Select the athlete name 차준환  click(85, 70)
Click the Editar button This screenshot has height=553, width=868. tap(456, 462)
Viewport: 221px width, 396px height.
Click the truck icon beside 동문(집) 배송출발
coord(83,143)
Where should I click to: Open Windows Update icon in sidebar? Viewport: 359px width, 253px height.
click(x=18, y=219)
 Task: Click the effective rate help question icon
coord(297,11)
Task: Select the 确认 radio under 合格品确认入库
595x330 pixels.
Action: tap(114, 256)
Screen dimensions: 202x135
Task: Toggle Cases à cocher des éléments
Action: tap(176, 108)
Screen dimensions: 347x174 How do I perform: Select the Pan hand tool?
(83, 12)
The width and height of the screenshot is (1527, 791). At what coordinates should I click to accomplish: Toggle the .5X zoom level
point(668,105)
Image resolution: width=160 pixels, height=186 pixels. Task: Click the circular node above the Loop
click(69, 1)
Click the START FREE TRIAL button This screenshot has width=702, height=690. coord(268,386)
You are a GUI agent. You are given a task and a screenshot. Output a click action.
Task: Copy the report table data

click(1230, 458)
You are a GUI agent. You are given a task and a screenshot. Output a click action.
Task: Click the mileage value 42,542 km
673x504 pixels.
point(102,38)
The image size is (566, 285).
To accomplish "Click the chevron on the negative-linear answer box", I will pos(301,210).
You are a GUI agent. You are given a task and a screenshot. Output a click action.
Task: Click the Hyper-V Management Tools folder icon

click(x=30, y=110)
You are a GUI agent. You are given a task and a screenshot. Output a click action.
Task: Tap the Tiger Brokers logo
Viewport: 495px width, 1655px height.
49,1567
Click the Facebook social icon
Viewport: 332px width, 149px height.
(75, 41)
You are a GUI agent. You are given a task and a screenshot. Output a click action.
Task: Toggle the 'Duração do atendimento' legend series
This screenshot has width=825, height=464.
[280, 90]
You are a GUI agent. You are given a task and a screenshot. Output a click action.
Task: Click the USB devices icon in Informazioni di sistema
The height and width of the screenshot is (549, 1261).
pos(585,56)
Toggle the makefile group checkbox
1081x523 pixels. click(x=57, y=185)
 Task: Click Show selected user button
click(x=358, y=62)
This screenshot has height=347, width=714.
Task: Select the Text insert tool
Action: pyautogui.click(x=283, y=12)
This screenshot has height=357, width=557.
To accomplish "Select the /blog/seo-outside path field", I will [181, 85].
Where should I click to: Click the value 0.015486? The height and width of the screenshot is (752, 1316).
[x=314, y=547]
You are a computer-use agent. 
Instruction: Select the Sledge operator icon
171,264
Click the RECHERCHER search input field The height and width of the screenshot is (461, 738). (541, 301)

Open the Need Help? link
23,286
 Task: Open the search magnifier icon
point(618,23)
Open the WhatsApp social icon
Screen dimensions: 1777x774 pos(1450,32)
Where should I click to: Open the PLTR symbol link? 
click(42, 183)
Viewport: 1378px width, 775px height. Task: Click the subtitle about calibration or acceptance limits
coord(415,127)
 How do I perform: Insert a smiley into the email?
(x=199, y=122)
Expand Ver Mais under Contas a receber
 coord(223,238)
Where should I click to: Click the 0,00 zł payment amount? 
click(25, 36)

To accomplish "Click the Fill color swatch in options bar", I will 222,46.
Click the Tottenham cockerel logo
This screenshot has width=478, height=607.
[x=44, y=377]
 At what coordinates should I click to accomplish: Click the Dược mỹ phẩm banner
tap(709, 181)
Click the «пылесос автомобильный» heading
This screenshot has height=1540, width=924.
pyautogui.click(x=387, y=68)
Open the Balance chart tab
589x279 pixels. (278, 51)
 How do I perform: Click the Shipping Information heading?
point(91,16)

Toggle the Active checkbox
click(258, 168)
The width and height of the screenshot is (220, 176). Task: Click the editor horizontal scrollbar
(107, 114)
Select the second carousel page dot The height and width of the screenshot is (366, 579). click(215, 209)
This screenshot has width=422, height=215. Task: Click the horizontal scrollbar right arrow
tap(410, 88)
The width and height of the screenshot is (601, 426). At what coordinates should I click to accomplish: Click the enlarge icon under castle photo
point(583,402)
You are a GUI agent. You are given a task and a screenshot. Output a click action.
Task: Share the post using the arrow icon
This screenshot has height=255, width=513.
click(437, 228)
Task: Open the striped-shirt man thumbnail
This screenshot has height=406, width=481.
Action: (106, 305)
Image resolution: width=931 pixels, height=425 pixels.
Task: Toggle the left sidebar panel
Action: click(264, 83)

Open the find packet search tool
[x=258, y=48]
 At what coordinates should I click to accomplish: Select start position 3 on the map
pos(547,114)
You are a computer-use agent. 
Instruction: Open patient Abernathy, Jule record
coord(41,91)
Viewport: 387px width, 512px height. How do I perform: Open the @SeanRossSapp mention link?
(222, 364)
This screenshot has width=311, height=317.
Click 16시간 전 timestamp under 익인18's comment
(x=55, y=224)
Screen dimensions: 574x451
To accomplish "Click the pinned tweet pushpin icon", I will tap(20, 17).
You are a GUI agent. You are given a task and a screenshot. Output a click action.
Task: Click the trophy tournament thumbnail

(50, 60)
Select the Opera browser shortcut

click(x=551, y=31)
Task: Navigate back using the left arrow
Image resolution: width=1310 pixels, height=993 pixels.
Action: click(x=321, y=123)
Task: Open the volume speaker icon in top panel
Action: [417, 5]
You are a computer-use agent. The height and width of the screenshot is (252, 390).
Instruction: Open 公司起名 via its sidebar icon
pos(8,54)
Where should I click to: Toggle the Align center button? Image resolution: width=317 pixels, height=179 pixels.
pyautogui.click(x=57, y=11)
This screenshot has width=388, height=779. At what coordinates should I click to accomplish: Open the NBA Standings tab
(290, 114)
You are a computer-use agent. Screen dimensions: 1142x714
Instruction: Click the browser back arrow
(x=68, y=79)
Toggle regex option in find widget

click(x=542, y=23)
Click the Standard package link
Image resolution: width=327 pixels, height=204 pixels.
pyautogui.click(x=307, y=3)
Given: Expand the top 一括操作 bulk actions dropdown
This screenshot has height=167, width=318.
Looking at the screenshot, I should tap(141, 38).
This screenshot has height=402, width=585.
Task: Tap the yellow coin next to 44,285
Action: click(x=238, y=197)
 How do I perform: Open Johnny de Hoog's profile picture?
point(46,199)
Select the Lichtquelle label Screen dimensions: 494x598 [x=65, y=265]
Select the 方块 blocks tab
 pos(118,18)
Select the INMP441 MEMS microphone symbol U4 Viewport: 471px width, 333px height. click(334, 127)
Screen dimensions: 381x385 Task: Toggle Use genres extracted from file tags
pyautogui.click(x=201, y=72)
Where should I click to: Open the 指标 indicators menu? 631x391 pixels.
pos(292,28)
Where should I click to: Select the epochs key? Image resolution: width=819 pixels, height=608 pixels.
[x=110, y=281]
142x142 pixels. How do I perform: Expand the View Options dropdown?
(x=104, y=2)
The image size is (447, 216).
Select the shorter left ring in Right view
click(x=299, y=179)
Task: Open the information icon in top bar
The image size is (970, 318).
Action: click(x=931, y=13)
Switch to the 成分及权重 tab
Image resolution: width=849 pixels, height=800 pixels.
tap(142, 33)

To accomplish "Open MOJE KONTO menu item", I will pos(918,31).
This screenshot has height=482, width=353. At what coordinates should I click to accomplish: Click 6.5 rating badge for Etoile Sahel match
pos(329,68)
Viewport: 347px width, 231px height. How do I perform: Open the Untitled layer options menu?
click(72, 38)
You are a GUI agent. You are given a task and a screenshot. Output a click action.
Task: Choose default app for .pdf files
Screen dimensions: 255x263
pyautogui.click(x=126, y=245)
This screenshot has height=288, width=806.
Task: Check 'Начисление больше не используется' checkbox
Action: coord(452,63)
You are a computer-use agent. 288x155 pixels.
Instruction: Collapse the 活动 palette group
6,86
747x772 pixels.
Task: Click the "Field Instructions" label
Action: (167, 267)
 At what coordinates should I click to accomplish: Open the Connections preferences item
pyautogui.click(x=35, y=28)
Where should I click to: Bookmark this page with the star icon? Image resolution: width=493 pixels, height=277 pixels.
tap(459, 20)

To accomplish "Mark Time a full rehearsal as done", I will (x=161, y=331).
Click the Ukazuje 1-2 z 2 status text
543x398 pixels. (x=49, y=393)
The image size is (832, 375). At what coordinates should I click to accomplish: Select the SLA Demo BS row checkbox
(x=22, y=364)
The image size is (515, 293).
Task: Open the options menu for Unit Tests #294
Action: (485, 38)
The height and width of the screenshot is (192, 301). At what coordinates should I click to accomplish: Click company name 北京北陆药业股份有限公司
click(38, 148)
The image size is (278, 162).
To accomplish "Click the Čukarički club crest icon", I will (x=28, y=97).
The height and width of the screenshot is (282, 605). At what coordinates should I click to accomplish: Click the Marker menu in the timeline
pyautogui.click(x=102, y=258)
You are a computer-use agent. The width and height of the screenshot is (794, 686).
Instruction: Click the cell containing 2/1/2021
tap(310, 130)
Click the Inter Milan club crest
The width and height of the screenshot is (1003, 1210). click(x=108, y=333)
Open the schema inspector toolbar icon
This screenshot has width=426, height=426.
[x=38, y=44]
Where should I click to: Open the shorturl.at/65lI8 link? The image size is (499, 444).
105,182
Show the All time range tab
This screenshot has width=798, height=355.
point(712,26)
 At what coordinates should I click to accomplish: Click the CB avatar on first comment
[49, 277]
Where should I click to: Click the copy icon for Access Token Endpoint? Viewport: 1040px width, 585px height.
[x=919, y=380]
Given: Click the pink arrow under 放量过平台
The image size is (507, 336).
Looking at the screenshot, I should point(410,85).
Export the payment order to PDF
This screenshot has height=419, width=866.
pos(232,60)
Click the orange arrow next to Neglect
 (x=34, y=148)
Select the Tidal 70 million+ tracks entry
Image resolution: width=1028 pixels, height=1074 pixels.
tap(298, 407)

→ Your task: Filter the listing above by the word "using"; copy each line that passes.

→ Answer to this task:
Task: Share the post using the arrow icon
Task: Navigate back using the left arrow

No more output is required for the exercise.